The cells of the blastocyst inner cell mass only remain pluripotent for a short time. This state of pluripotency and self-renewal can be maintained in embryonic stem (ES) cell culture by adding specific chemicals or growth factors to ensure the cells can continue dividing and later differentiate into different cell types. In some cases, the cells are grown on a feeder layer of differentiated cells, which provides the growth factors and extracellular matrix components necessary for stem cell proliferation.
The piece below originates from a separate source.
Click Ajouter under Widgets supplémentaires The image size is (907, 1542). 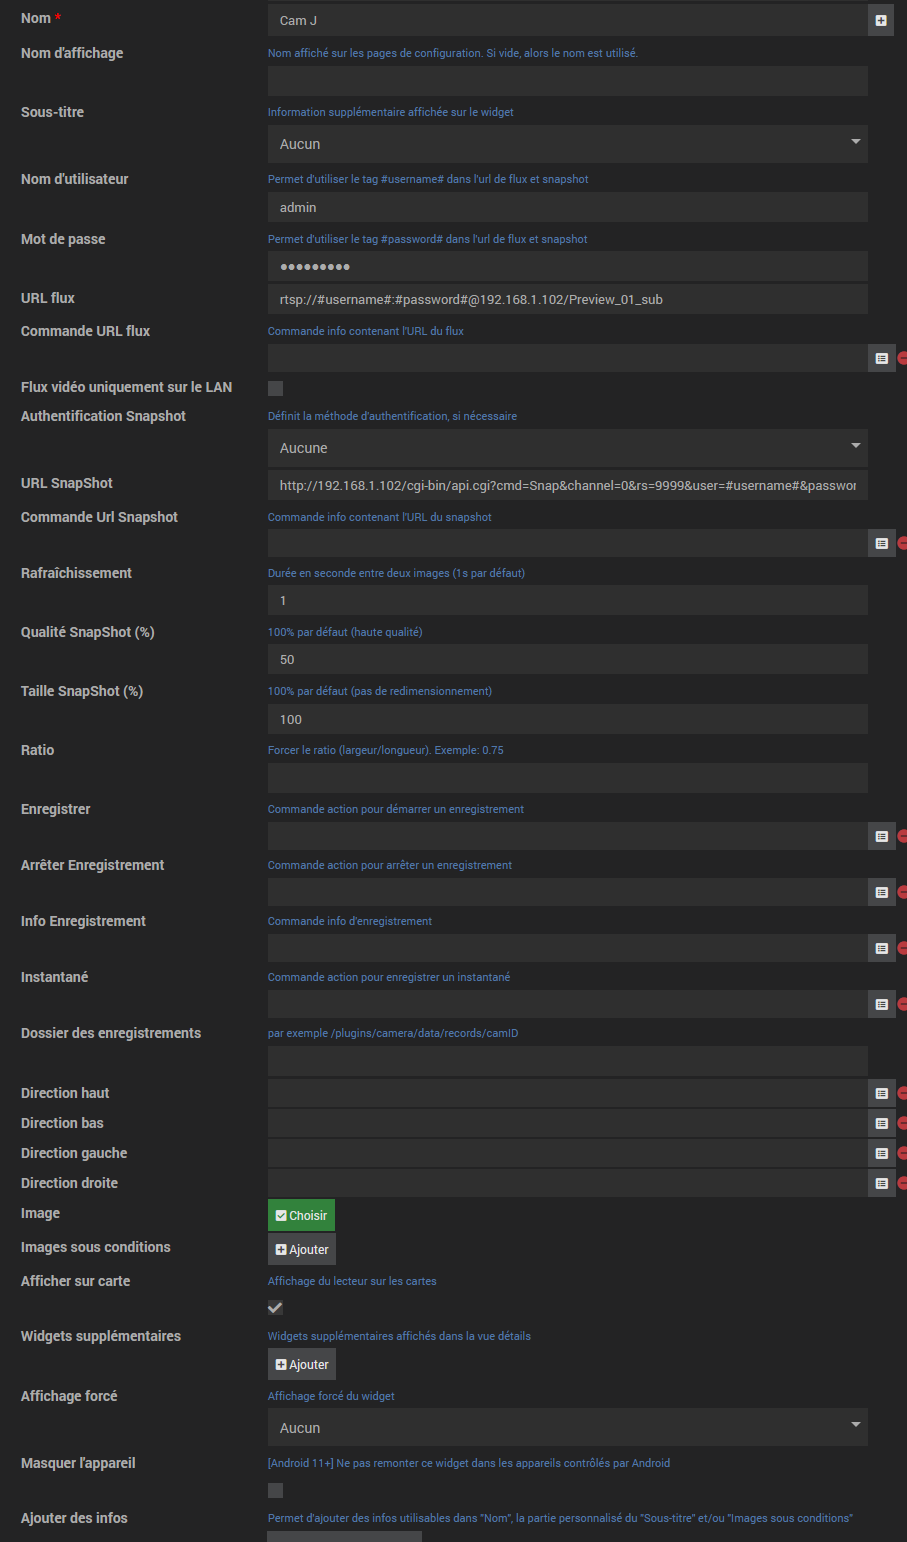[x=302, y=1364]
The ES cell state is regulated by the transcription factors, Oct4, Sox2, and Nanog. These factors activate the genes required for maintaining pluripotency and repress those involved in differentiation. Silencing any of these transcription factors results in lineage-specific differentiation. The factors operate along with many other transcription factors, including Klf4, Klf5, and Smad1, and transcriptional cofactors, such as p300, Mediator, and Nipb, help activate or repress genes without directly binding to DNA.
Chromatin regulators play a crucial role in maintaining the ES cell state. These are categorized as histone-modifying enzymes and ATP-dependent chromatin regulators. Histone modifying enzymes alter the DNA-histone interaction and transcriptionally activate specific genes. These enzymes also suppress development regulators such as polycomb group (PCG) protein complexes. ATP-dependent chromatin remodeling complexes use the energy released by ATP hydrolysis to either displace histones from DNA or enable the relocation of histones. This weakens the bonds between histones and DNA, providing access to transcription factors to bind to DNA.